Use the following CLI commands to upload and manage orchestrations. See Orchestration v2 in CLI Reference for Oracle Cloud Infrastructure Compute Classic.
-
To upload an orchestration, use the
opc compute orchestration-v2 add
command. -
To view the details of all of the orchestrations in a container, use the
opc compute orchestration-v2 list
command. -
To view the details of all of the orchestrations and subcontainers in a container, use the
opc compute orchestration-v2 discover
command. -
To view the details of an orchestration, use the
opc compute orchestration-v2 get
command. -
To update an orchestration, use the
opc compute orchestration-v2 update
command.You can update an orchestration only if the orchestration is not in a transient state (
activating
,suspending
, ordeactivating
).You can specify the
desired_state
asinactive
to add the orchestration without starting or activating. You can activate the orchestration later by changing thedesired_state
toactive
.Note:
When you update an orchestration, the orchestration attempts to update the objects that you’ve modified without deleting the object or stopping the orchestration. Remember, however, that various attributes of any object are immutable and modifying those attributes isn’t permitted. For example, the
name
of an object, thebootable
attribute of a storage volume, or theshape
of a running instance are immutable. If you attempt to modify immutable attributes of any object, the update will fail and the orchestration will go into theterminal_error
state. If this happens, you must identify and fix the issues and then update or activate the orchestration again. -
To delete all of the nonpersistent objects defined in the orchestration, use the
opc compute orchestration-v2 update name [--desired-state suspend]

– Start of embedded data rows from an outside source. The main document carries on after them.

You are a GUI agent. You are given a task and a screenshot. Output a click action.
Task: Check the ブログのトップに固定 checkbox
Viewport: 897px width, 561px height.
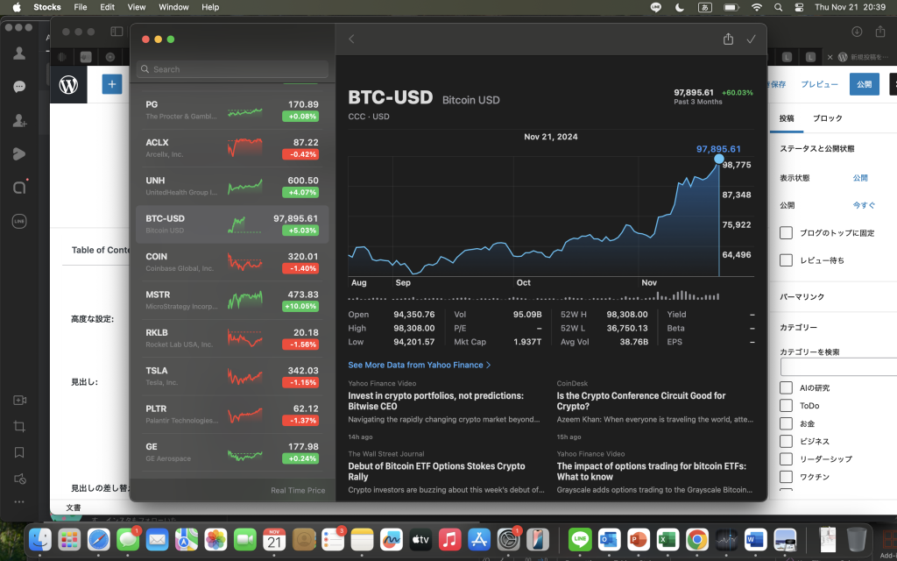785,232
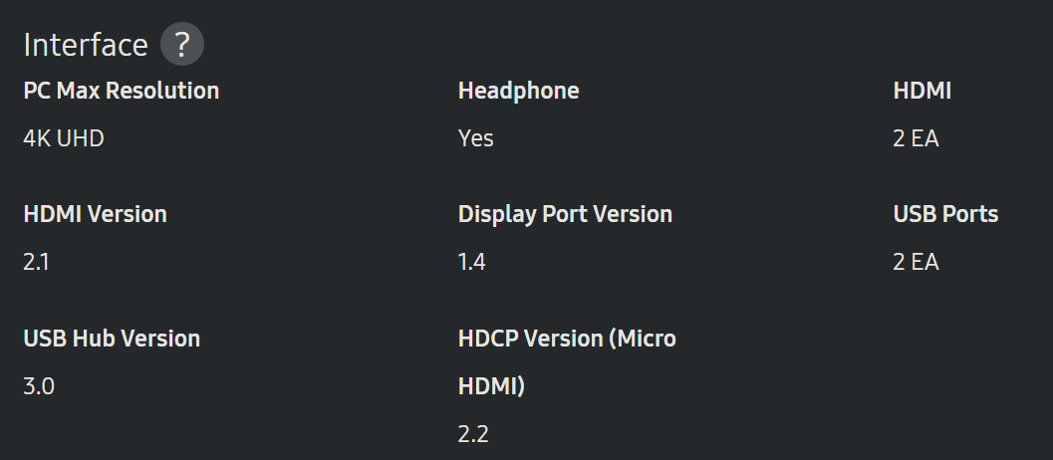Click the 2.2 HDCP version value
Viewport: 1053px width, 460px height.
473,433
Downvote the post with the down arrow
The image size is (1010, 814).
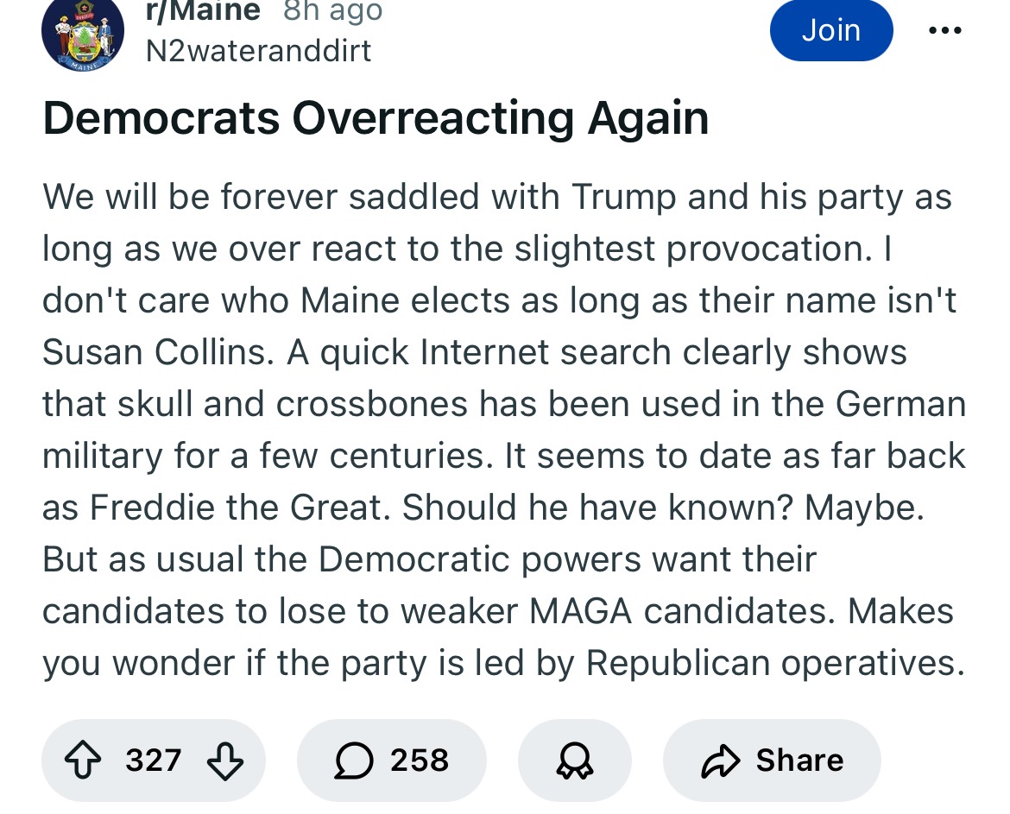[224, 761]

command.When you suspend an
active
orchestration, only the nonpersistent objects are deleted; the persistent objects are not deleted. -
To delete all the objects in an orchestration, use the
opc compute orchestration-v2 update name [--desired-state inactive]
command.
Managing Objects in an Orchestration
Use the following CLI commands to manage the objects in orchestrations. See Orchestration Object in CLI Reference for Oracle Cloud Infrastructure Compute Classic.
-
To add an object to an orchestration, use the
opc compute orchestration-object add [--request-body=FILE.json]
command.In the JSON file, specify the orchestration to which you want to add the object.
-
To update an object in an orchestration, use the
opc compute orchestration-object update name [--request-body=FILE.json]
command.Note:
If you want to modify the attributes of an instance, remember that some attributes can’t be updated while the instance is running. To modify these attributes, update the instance with the
desired_state
specified asshutdown
to stop the instance. Then change the attributes as required and update the instance with thedesired_state
specified asrunning
.Before you update an object, note the following:
-
In the JSON file, specify the
label
and theversion
of the object. -
You can’t update objects when the orchestration is in a transient state, such as
activating
,suspending
, ordeactivating
. -
You can’t update the
type
of an object. -
To update multiple objects in a single operation, update the orchestration.
-
-
To view the details of all objects in a container, use the
opc compute orchestration-object list container [--orchestration orchestration-name]
command. -
To view the details of all objects and subcontainers in a container, use the
opc compute orchestration-object discover container
command. -
To view the details of an object, use the
opc compute orchestration-object get name
command. -
To delete an object from an orchestration, use the
opc compute orchestration-object delete name [--terminate=true]
command.If the object currently exists, specify the query argument
[--terminate=true]
to delete the object and then remove it from the orchestration.